So my son's daycare has changed their entry method from an RFID card to a 4-digit pin. To open the door, you have to enter a 4 digit pin (you choose your pin, it is not assigned). There is no other metric tying the pin to the person. This is the only entry verification. Once you enter a correct pin at the main door, you have access to the entire building, there are no other doors or security within the building. You don't even have to walk by a person (ie reception).
What is the probability of getting into the building by guessing a random 4 digit code?
I know I need to get more information:
- Number of pin's
- Are the pins unique?
- Are they filtering out dumb ones (ie 1234)
- How many wrong attempts do I get?
- Anything else I should ask? If so, how will that affect things?
I would like to meet with them to discuss my concerns. Could someone help with the math so I can factor in the above as I get the information? I will probably create a spreadsheet and put in the numbers as i'm having the meeting.
Am I overthinking this? [Damn it Jim,] I'm an engineer not a mathematician, but my gut tells me it is insecure…
Thanks in advance.
Best Answer
This has been fleshed out in the comments, but I'll write this in the spirit of contributing an answer to this question.
This is one of those probability problems where it's easier to consider the chances of something not happening than having it happen. Suppose there are $N$ possible codes, of which $k$ work (hence, $N-k$ don't work). If a nefarious actor guesses by entering codes randomly, then the chance of getting the code wrong on the first try is $(N-k)/N$; hence, the chance of getting it right on the first try is $ 1- \frac{N-k}{N} = k/N$.

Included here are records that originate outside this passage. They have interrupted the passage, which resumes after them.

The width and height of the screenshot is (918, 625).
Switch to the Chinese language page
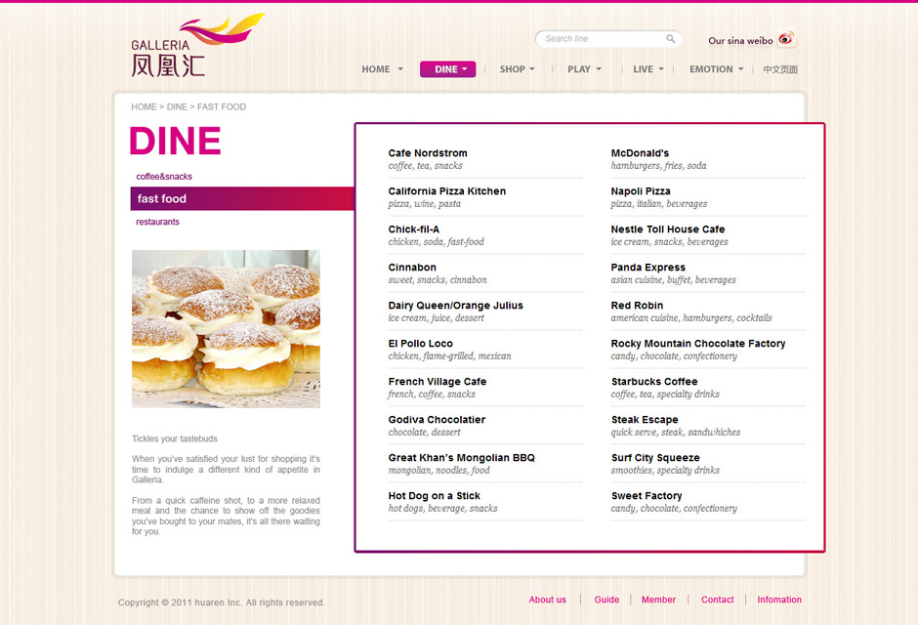click(780, 69)
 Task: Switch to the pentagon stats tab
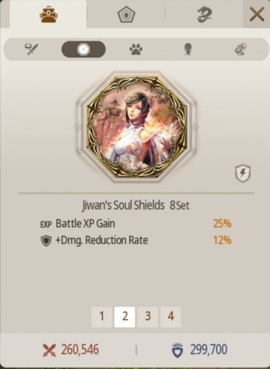(125, 15)
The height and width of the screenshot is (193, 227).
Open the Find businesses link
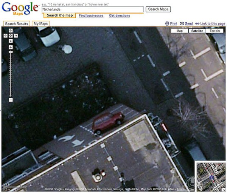click(91, 15)
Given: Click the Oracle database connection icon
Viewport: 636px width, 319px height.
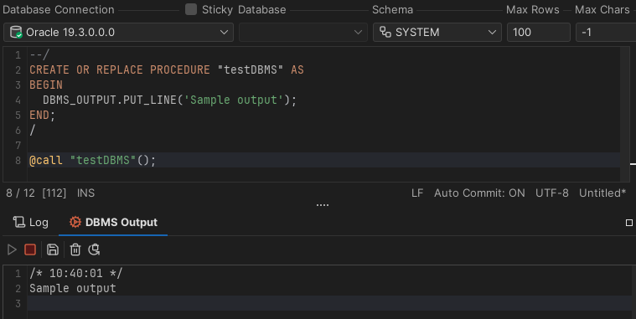Looking at the screenshot, I should (x=16, y=32).
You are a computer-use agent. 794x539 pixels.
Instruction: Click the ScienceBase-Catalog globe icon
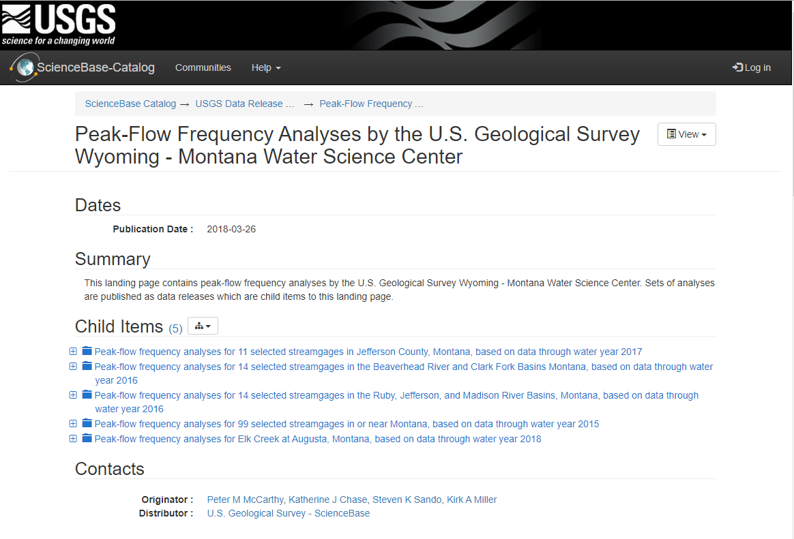coord(25,67)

If they get to try a second time, then they're probably smart enough to discard their first wrong answer. There are still $k$ working codes, but there is now one less incorrect code to try, and one less code overall to consider. Thus, their chances of getting the code wrong twice are $\frac{N-k}{N} \cdot \frac{N-k-1}{N-1}$, and their chances of getting the code right at least once in their first two attempts is $1 - \frac{N-k}{N} \cdot \frac{N-k-1}{N-1}$.
You can hopefully see how this generalizes at this point. If they get $r$ tries at the code, then the probability of not opening the door becomes $$\frac{(N-k)(N-k-1) \cdots (N-k-r+1)}{(N)(N-1) \cdots(N-r+1)}$$ and thus the probability of them opening the door somewhere before that is the above subtracted from 1. If we wanted to express this compactly, we could use factorial notation; the probability of opening the door within the first $r$ attempts would be $$1 - \frac{(N-k)!/(N-k-r)!}{N!/(N-r)!}.$$
So, to make this more concrete: it is probably the case that any 4-digit number can be used as a code, and that the order of the digits matters, which would imply that $N = 10,000$ for this example. If we assume there are $k = 100$ valid codes, and the intruder can have $r = 3$ attempts, then the probability that they can get in is $$1 - \frac{9900!/9897!}{10000!/9997!} \approx 3\%$$ as discussed in the comments. See this link for a calculator that you can edit to reproduce these computations quickly.
Having only one code helps, but I'd argue the most important thing is probably to ensure that there's a practical cap on the number of attempts. If there are just five working codes but the user gets 100 tries at it, the probability of entry is almost 5%. (You can see this with the above link, or just by realizing that the intruder gets to try 100 different codes from among the 10,000 possible codes.) Notice that if something like a 10-second delay is placed between guesses, this would
As a fellow parent, I definitely share you concern about this situation, but (as I pointed out in the comments as well) there are advantages and disadvantages of this approach over an RFID card. A card could be dropped on the ground or stolen, which a PIN cannot. However, someone could disclose the PIN inappropriately, or a bad actor could watch over someone's shoulder, or they could use context clues like fingerprints or smudges to identify keys that are likely part of the code.
I find myself wondering if your real concern may not be with the PIN code, but rather the day care's commitment to security. If that's the problem, it won't be fixed by any security measure imaginable. You might ask them why they've made this switch. (Is it just for cost?) Have they carefully thought through the ramifications and risks of the switch? Are they able to articulate the relative strengths and weaknesses of the two methods? I think what you're looking for is evidence that anyone has put any thought into this.
My gut instinct is that a would-be bad guy is unlikely to sit there and guess codes for long, and that they would be more likely to try surveillance to obtain the code, entering through a window, or some other means of accessing the building. (I'm not an expert in security and have no real basis for that statement.) If the day care is flippant about security, then they could have a bank vault lock on the front door and it probably wouldn't stop a breach from happening.
So if it were me having a conversation with the day care about this, I'd ask them why they made this change, and I'd be looking not for some particular answer, but rather for them to have some convincing evidence that they've carefully considered this.
And man, it'd be nice if they had a receptionist.